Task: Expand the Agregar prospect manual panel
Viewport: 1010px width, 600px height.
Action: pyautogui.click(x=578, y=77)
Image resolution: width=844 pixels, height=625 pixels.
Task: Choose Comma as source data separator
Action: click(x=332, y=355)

* _Exercise details_:
Copy out the records once more, with nothing altered.

* _Exercise solution_:
Task: Expand the Agregar prospect manual panel
Viewport: 1010px width, 600px height.
Action: pyautogui.click(x=578, y=77)
Image resolution: width=844 pixels, height=625 pixels.
Task: Choose Comma as source data separator
Action: click(x=332, y=355)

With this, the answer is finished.